How Is Induced EMF in a Moving Car Antenna Calculated?

[kmj9k]

A car with a vertical radio antenna 75 cm long drives due east at 29 m/s. The Earth's magnetic field at this location has a magnitude of 5.9* 10^-5 T and points northward, 72° below the horizontal.
(b) Find the induced emf between the ends of the antenna.

Relevant Equations:
E = BVL



I just tried to plug into E=BVL, using B as (5.9 * 10^-5), V as 29 m/s, and L as 0.75m. I ended up with 1.28 mV, which I know is wrong. But, this problem seems so simplistic, I don't understand what I'm doing wrong.

 

[apelling]

A simple correction is needed for the 72 degree angle, but it takes a bit of explaining why it is needed:-

Induced Emf is equal to flux linkage change per second from Faraday.

VL gives you a rectangle that is equal to the area of space swept by the Aerial in 1 second.

Through this rectangle magnetic flux is flowing. This flux is cut by the aerial as it sweeps by. Emf = flux cut per second.

Flux = B*Area (this will be the flux cut second so is also the Emf we are after) This is where BVL comes from.

But for this equation to work the flux must be at right angles to the area. If not we need to find the component of the flux density which is at right angles to the area.

This requires a simple bit of trigonometry and this is where the bit about the Earth's field being angled down comes in.

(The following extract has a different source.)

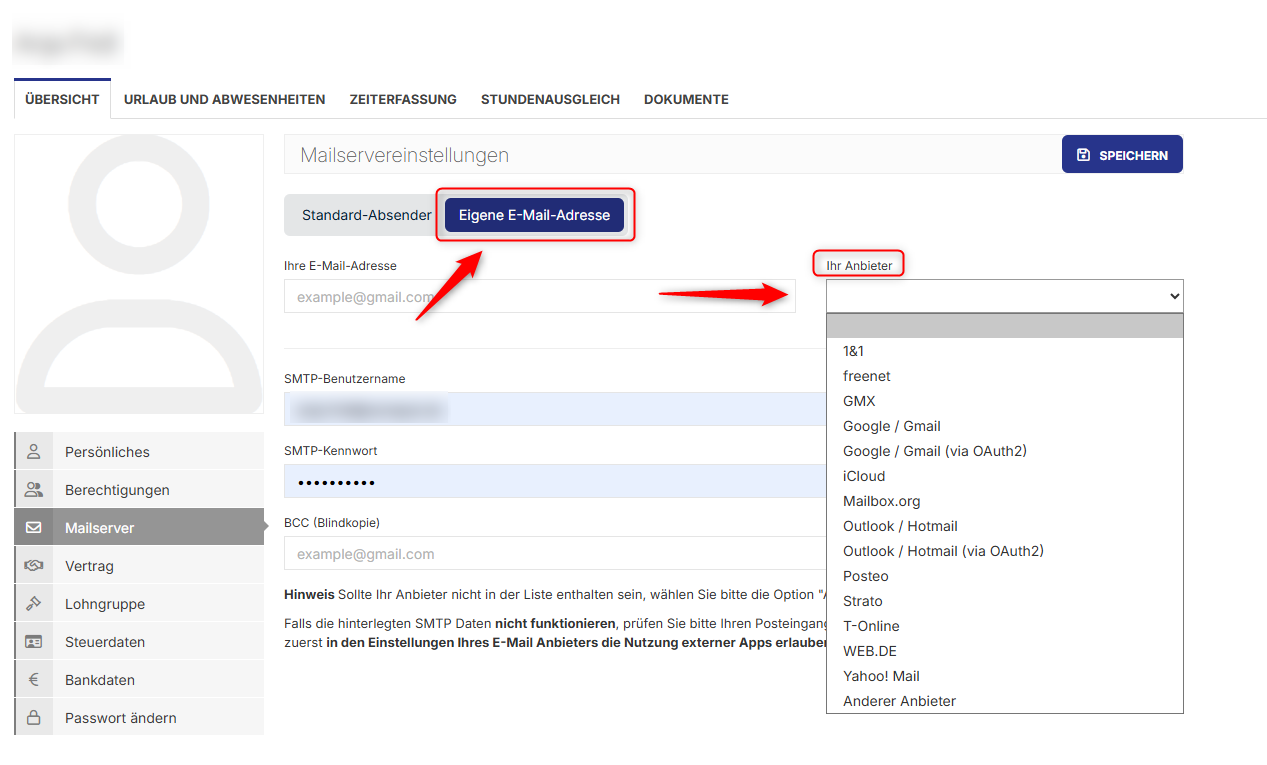Click the Steuerdaten card icon
Image resolution: width=1267 pixels, height=765 pixels.
click(33, 641)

Try drawing this rectangle and putting on the flux vector and seeing what correction is needed for the 72 degrees angle.
(If the angle where 0 degrees all the flux is cut no correction is needed, if it where 90 degrees no flux is cut)

Hopefully that made sense and you can now correct your answer.

 

[kmj9k]

I got it! I used B*Area (or BVL) times the cos of 108 and got 0.397 mV. Thank you so much for your help!